**ACTIVITY**. Below are several entries. Transcribe exactly those lines that fall from the one with "Enable Show trailing" through the one with "Open でんさいをファイルで取引する file icon", end lines included.

[Dataset items]
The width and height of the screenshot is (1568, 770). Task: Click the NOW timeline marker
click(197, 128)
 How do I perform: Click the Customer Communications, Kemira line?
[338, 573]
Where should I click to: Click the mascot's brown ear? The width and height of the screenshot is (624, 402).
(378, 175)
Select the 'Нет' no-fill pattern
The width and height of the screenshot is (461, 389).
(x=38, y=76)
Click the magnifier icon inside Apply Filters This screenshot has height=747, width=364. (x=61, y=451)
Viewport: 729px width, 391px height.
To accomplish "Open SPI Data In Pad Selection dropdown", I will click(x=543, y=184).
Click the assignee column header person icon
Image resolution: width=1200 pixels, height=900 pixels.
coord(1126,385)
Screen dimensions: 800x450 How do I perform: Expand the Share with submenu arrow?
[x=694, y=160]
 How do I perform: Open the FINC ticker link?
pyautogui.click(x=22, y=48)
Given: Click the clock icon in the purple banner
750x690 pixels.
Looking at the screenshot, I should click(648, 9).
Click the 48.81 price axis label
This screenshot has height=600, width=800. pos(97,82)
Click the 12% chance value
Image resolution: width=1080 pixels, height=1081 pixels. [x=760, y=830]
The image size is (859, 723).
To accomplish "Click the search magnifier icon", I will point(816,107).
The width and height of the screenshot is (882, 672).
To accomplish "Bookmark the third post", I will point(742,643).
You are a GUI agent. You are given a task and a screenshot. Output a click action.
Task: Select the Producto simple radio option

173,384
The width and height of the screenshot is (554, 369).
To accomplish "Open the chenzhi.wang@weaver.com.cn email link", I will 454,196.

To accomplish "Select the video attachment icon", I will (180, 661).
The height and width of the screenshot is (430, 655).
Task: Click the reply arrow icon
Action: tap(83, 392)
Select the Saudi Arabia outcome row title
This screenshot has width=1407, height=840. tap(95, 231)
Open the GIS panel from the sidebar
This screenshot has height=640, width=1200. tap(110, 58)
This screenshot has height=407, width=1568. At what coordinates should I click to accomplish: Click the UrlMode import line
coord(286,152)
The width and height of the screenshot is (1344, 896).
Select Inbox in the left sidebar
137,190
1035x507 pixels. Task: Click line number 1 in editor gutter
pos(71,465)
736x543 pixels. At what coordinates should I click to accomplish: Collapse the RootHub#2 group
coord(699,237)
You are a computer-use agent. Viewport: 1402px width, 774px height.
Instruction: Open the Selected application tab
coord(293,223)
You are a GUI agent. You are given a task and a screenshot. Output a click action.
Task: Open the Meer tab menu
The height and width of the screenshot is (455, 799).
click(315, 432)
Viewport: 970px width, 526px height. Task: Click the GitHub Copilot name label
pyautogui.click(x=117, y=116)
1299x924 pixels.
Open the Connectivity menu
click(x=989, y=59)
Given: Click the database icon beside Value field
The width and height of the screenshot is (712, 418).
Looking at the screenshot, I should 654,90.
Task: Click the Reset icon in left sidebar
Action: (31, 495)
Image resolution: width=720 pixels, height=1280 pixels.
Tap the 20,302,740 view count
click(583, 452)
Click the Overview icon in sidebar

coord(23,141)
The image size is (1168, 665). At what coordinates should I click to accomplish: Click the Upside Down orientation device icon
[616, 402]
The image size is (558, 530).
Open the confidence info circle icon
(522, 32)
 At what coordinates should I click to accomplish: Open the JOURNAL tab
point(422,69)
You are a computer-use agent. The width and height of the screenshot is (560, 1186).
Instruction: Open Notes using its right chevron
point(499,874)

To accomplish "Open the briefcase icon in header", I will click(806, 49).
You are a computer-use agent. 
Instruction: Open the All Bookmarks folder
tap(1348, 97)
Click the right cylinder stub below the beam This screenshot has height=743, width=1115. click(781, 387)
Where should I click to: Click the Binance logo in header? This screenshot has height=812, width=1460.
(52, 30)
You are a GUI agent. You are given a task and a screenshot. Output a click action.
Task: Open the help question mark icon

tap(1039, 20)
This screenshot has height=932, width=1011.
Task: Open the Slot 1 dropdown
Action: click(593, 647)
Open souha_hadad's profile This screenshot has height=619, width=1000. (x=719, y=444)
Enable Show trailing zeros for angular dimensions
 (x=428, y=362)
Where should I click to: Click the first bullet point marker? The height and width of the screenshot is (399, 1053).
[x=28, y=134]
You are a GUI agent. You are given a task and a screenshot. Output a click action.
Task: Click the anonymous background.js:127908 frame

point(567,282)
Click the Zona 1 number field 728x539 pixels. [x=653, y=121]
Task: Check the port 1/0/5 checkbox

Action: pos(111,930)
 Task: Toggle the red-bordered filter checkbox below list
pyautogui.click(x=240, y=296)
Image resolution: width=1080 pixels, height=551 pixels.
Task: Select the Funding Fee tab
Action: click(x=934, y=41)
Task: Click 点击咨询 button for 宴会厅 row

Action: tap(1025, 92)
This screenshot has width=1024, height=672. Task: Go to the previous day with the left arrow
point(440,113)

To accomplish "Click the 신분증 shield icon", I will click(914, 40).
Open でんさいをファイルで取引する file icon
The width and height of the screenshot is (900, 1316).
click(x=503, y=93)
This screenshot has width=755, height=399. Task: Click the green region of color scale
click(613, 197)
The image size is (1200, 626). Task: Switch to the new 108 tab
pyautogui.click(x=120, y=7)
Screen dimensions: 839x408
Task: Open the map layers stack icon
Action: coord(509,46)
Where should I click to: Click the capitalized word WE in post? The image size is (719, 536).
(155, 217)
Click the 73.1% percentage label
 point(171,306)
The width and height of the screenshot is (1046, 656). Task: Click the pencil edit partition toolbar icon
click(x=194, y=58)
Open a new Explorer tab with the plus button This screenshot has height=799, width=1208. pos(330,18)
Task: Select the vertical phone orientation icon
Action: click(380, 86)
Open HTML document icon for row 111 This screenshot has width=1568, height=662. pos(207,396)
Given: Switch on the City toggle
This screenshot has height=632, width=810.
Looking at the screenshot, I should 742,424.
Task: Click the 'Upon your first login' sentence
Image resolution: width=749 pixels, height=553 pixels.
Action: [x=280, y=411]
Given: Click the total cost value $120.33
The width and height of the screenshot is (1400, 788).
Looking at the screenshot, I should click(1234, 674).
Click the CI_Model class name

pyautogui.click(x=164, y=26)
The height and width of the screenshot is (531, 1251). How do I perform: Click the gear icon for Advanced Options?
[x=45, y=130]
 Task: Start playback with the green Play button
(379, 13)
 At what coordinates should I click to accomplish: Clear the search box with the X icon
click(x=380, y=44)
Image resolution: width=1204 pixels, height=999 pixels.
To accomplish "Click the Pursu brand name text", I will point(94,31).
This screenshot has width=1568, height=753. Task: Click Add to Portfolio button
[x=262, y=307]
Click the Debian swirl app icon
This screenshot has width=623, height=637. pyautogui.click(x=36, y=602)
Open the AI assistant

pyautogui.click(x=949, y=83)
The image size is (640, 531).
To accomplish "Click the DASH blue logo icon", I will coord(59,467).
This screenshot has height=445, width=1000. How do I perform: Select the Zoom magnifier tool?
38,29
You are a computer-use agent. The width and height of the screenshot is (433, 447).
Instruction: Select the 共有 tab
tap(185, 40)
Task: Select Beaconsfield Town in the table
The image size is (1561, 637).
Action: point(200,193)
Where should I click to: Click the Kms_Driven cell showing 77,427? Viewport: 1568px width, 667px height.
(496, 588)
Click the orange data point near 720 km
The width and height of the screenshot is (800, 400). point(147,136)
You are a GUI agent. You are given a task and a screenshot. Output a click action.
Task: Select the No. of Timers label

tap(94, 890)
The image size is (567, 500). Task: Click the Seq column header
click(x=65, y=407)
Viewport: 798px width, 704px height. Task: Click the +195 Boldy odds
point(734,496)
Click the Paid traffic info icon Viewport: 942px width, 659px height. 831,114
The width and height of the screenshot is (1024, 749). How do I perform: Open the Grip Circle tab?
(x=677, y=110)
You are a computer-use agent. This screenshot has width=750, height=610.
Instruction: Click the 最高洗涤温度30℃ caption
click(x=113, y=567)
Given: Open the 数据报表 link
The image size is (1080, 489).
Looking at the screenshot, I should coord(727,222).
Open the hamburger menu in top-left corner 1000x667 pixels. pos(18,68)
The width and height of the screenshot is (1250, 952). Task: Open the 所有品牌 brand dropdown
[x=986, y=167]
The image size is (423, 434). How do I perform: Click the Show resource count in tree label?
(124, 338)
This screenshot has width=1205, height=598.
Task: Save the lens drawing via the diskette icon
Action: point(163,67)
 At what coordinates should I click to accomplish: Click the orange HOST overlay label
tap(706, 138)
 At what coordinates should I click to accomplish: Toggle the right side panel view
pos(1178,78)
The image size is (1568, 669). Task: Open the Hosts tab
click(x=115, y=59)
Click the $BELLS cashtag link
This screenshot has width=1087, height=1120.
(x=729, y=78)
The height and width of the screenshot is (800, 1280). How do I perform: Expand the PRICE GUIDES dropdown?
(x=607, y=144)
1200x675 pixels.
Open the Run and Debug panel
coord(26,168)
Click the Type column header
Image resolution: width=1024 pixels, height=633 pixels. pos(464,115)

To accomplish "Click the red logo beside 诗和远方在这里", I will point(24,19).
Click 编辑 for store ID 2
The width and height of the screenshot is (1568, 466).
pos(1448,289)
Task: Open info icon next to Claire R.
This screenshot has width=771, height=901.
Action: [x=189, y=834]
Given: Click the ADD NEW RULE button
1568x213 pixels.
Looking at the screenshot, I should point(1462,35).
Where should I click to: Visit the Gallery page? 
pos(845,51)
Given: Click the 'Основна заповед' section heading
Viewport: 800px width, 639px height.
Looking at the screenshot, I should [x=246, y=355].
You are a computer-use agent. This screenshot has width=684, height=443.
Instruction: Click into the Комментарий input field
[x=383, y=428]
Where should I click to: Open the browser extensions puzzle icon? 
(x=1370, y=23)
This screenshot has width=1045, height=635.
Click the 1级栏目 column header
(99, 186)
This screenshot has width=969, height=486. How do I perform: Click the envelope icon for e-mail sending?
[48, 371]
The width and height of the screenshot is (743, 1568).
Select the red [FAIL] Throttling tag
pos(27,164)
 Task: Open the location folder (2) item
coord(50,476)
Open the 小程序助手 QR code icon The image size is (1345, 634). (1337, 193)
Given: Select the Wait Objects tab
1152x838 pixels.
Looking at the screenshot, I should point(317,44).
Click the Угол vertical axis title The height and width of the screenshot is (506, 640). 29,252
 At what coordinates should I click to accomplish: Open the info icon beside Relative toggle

**SOLUTION TO THIS EXERCISE**.
Enable Show trailing zeros for angular dimensions
 (x=428, y=362)
Where should I click to: Click the first bullet point marker? The height and width of the screenshot is (399, 1053).
[x=28, y=134]
You are a GUI agent. You are given a task and a screenshot. Output a click action.
Task: Click the anonymous background.js:127908 frame

point(567,282)
Click the Zona 1 number field 728x539 pixels. [x=653, y=121]
Task: Check the port 1/0/5 checkbox

Action: pos(111,930)
 Task: Toggle the red-bordered filter checkbox below list
pyautogui.click(x=240, y=296)
Image resolution: width=1080 pixels, height=551 pixels.
Task: Select the Funding Fee tab
Action: click(x=934, y=41)
Task: Click 点击咨询 button for 宴会厅 row

Action: tap(1025, 92)
This screenshot has width=1024, height=672. Task: Go to the previous day with the left arrow
point(440,113)

To accomplish "Click the 신분증 shield icon", I will click(914, 40).
Open でんさいをファイルで取引する file icon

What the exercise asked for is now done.